OpenSea is one of Silicon Valley’s newest goldilocks firms. The NFT trading marketplace was recently valued at $1.5 billion by Wall Street firms, not bad for a brand new organization run by only a few people dealing in Non-fungible-tokens that anyone can make from their computer.

Their success looked to make them all billionaires in the short run, until a Twitter user named Zuwu TV posted the following statement earlier this week:

Hey @opensea  why does it appear @natechastain has a few secret wallets that appears to buy your front page drops before they are listed, then sells them shortly after the front-page-hype spike for profits, and then tumbles them back to his main wallet with his punk on it?

Front running NFT purchases

Translation for those not in the know: The Head of Product of the company, a man called Nate Chastain, would buy an NFT for himself just before OpenSea, the world’s biggest NFT trading platform, would then feature the piece on the front page of its website.

You can guess what happened next given the FOMO in today’s NFT marketplace.
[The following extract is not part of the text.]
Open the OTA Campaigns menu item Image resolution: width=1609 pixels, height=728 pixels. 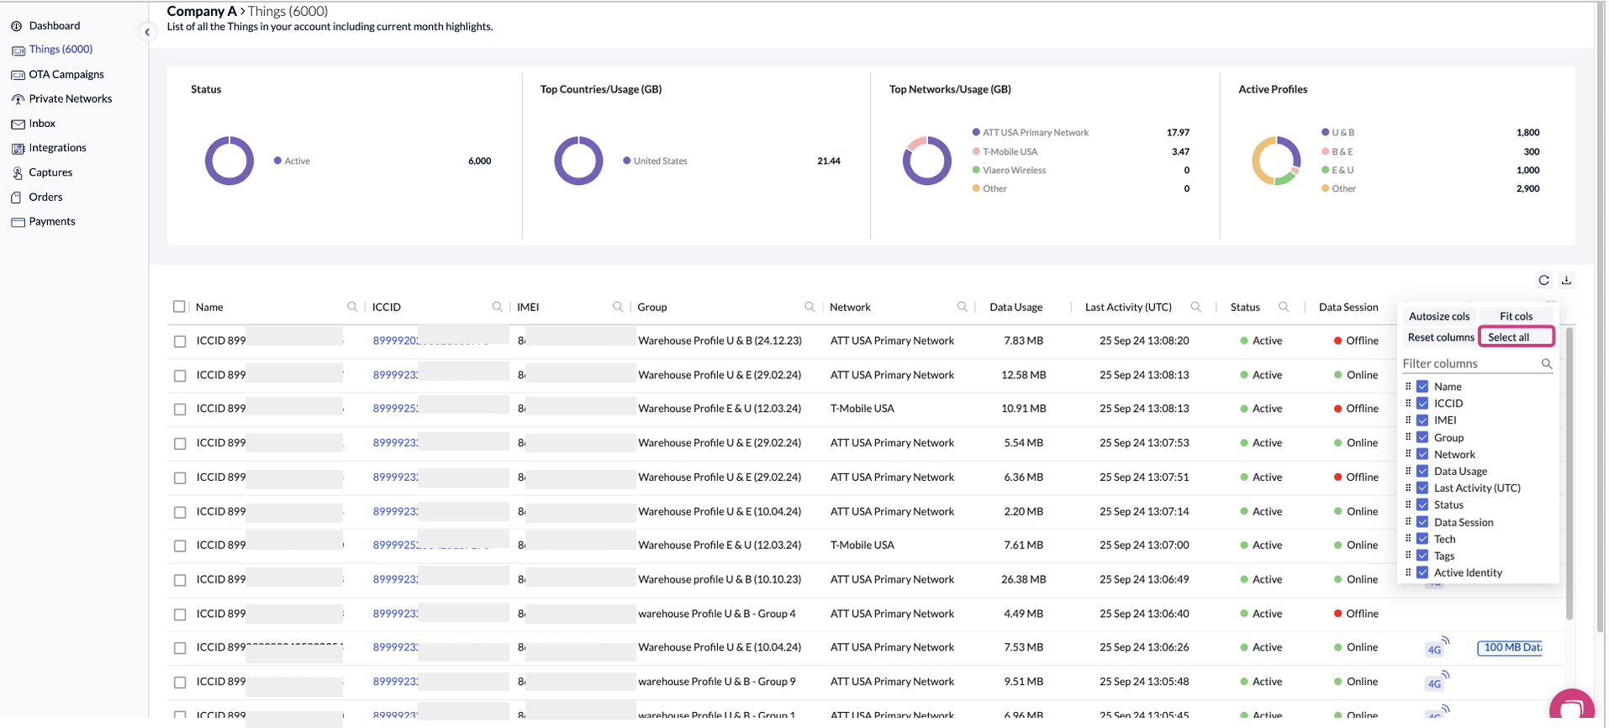pos(66,74)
The price of the piece of art would jump following the buzz of its main page listing and Nate would net a hefty profit.

Given that crypto analytics firm recently estimated Open Sea’s monthly volume of trading at around $3.4 billion, we guess Nate made some decent money from this front running insider trading scheme and can thus afford a good lawyer.

OpenSea meanwhile saw its value (and sales of NFTs) drop quite a bit. In order to stop the bleeding, the firm admitted, in good marketing terms that they:

Learned that one of our employees purchased items that they knew were set to display on our front page before they appeared there publicly.

By this morning, Nate’s Twitter bio mentions that his past career was at OpenSea. Guess we’ll learn soon enough whether he was fired or left.

NFT company, not ready for Wall Street just yet apparently.